'''
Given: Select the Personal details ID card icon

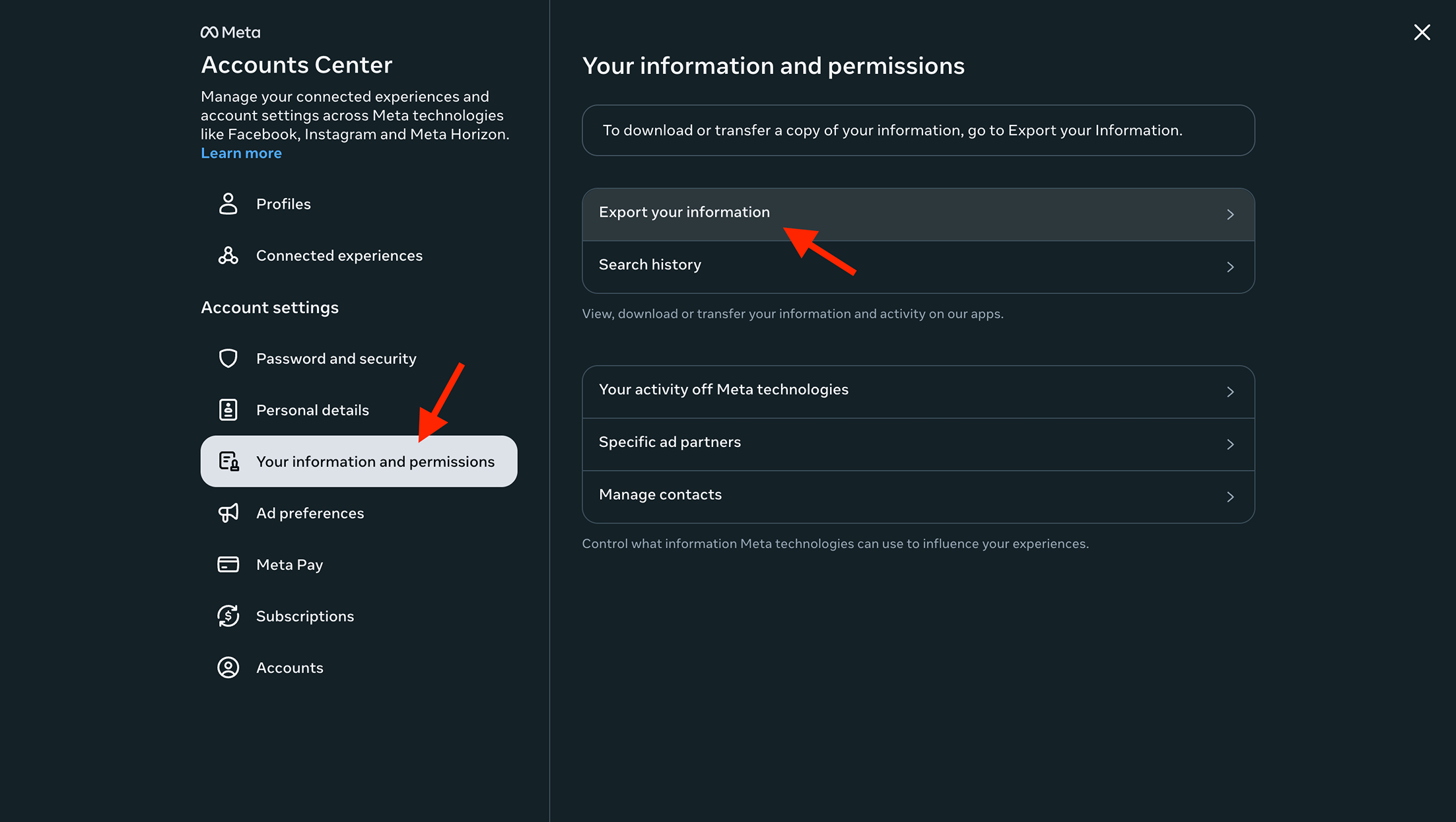Looking at the screenshot, I should click(228, 409).
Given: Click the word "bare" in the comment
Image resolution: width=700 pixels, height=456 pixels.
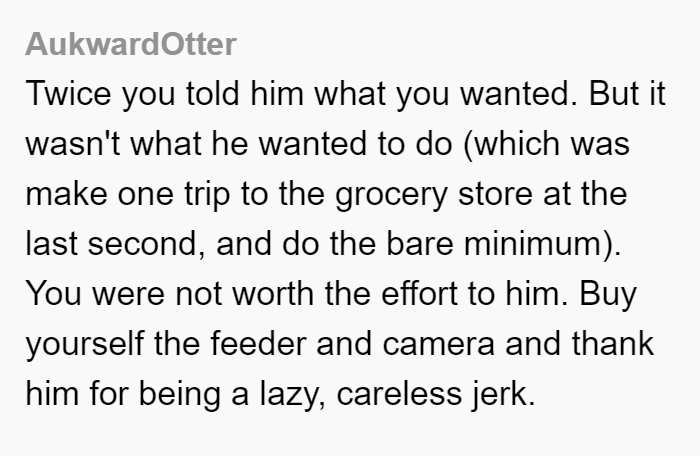Looking at the screenshot, I should tap(420, 243).
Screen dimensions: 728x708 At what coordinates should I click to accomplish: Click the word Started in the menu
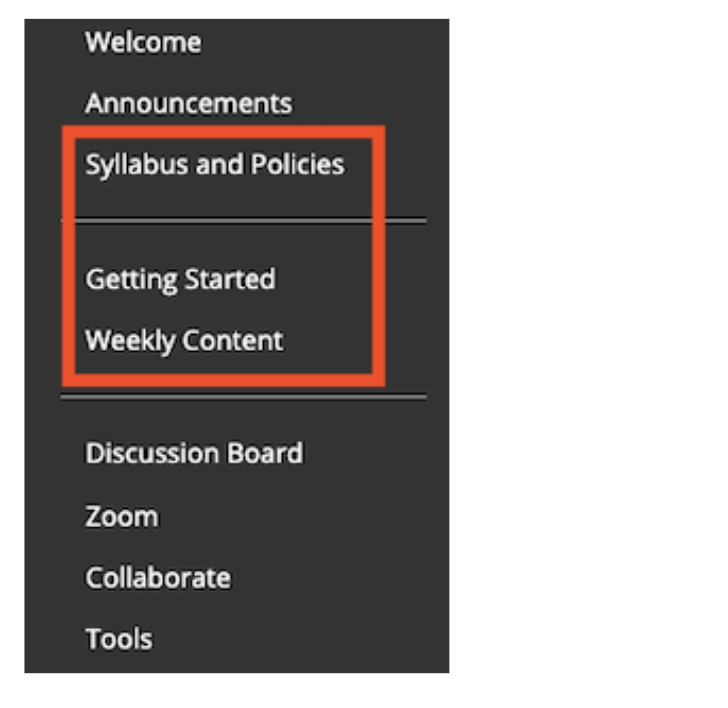click(x=230, y=279)
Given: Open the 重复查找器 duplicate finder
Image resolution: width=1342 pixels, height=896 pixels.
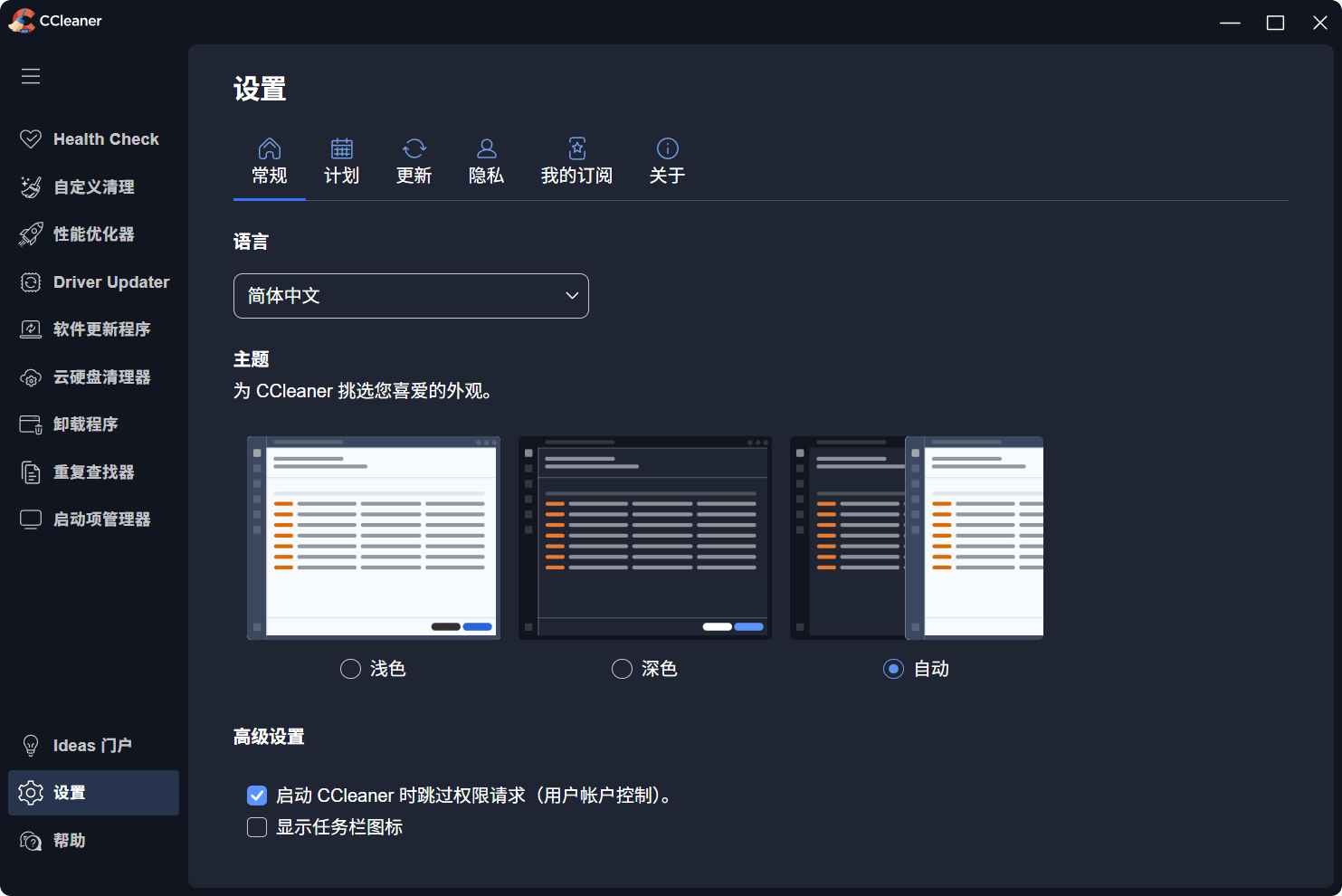Looking at the screenshot, I should [x=92, y=472].
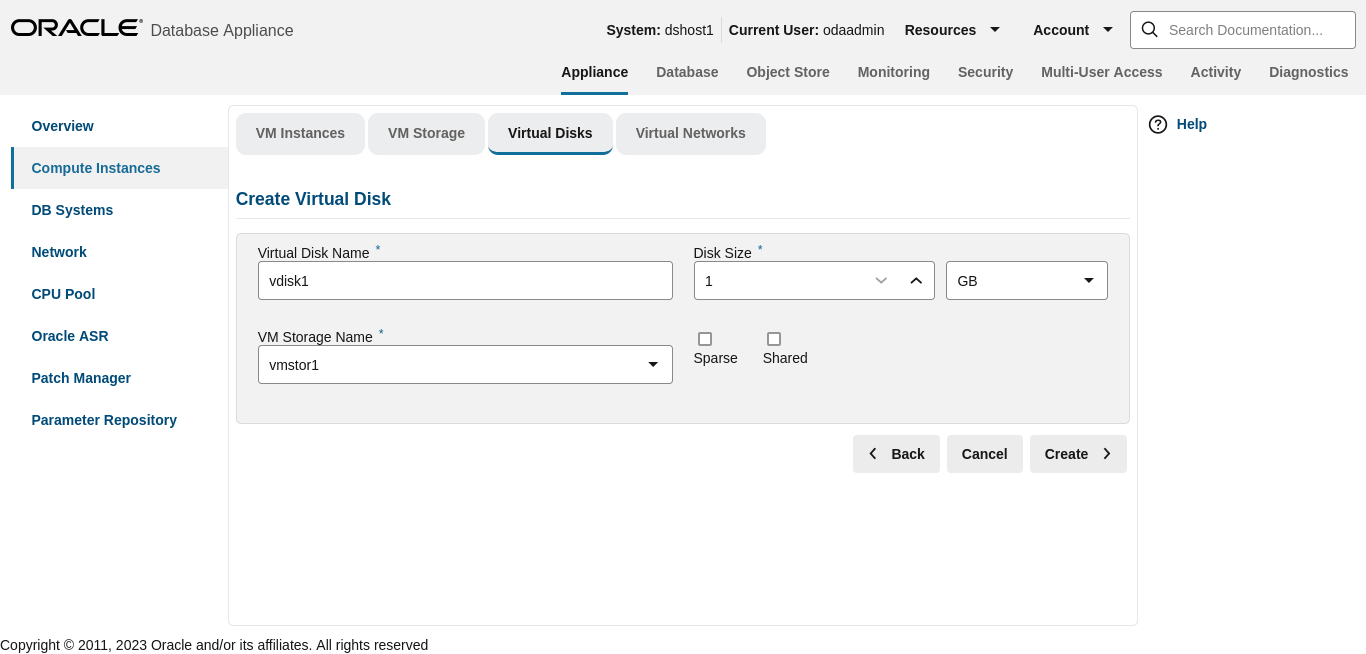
'''
## Work request
The answer must be the full set of records, repeated exactly, with no pictures.

## Answer space
Given: Select the Personal details ID card icon

Looking at the screenshot, I should click(228, 409).
Given: Click the word "bare" in the comment
Image resolution: width=700 pixels, height=456 pixels.
Looking at the screenshot, I should tap(420, 243).
Screen dimensions: 728x708 At what coordinates should I click to accomplish: Click the word Started in the menu
click(x=230, y=279)
Given: Open the 重复查找器 duplicate finder
Image resolution: width=1342 pixels, height=896 pixels.
Looking at the screenshot, I should [x=92, y=472].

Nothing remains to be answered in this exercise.